Lagos opens a museum so that the memory of the «terrible legacy» of slavery will not be erased

Tablet in hand, pointing to the wall where there is only a black-and-white map, the Minister of Culture […]

Escravatura Museum Nucleus_inauguração_27De tablets in his hand, pointing to the wall where there is only a black-and-white map, the minister of culture was swiping pages and pages of information about what was in front of him with his finger. That's how it was this Monday, June 6th, at the inauguration of the Slavery Route Museum Center, in Lagos.

This is the most recent cultural facility in the city and occupies the two floors of the building known as the “Mercado de Escravos”, which in fact was used as a gatehouse and customs house, classified as a monument of public interest. Its opening also marks the beginning of a profound process of requalification of the Municipal Museum of Lagos, which here has a nucleus dedicated to a dark but very significant page in the history of the city and the country.

Because the space is small and times are different, the bet was not made on the exhibition of many pieces, but mainly on multimedia content, made available through new technologies, such as the tablets which, upon arrival, are provided to visitors for them to complete the visit.
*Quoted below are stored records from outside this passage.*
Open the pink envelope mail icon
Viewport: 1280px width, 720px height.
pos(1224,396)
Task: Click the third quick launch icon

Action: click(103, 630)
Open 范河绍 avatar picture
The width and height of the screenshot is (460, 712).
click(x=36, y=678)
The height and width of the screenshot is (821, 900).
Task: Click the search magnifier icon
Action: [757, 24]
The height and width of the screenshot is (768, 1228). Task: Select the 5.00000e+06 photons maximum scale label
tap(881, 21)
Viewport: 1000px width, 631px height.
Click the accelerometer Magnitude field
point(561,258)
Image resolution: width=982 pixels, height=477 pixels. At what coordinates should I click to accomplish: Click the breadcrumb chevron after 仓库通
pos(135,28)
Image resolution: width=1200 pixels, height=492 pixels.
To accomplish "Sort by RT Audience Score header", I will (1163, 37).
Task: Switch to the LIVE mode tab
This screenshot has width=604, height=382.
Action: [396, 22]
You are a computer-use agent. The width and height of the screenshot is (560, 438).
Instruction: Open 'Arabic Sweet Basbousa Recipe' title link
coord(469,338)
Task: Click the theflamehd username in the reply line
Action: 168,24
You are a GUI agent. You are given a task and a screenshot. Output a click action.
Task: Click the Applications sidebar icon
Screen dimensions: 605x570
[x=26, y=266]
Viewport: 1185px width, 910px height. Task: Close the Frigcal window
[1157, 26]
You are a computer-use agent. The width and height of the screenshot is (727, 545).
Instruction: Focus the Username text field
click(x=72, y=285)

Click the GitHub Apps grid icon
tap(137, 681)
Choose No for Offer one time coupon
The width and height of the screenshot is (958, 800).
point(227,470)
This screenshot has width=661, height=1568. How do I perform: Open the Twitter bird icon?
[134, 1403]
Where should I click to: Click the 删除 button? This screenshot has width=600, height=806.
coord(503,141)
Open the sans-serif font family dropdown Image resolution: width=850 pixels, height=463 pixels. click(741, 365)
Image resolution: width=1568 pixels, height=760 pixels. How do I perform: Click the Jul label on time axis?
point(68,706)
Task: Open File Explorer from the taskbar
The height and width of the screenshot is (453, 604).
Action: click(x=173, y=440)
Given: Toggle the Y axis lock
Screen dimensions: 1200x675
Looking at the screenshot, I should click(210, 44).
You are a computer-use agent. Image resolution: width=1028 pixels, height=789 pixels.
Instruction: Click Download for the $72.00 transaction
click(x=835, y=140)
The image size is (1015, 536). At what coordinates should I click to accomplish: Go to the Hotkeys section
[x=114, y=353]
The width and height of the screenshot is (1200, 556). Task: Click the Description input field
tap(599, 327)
«Lagos is the city from which the first navigators departed, using the latest technologies of their time, so we also used the innovations of the present times to tell this page of our history», said Joaquina Matos, Mayor of Lagos, to Sul Informação, on the sidelines of the inauguration.

And which page is this that is counted in the Museological Nucleus? The Minister of Culture, in his speech, would quote the philosopher Walter Benjamim, saying that "all the monument of civilization is, at the same time, a monument of barbarism." And this new space recalls this «dark side», this «terrible legacy», as the minister Luís Filipe de Castro Mendes classified it, of the trafficking of human beings, slaves, which were one of the most profitable “products” among those brought to to Europe and later marketed to the Americas, by Portuguese navigations.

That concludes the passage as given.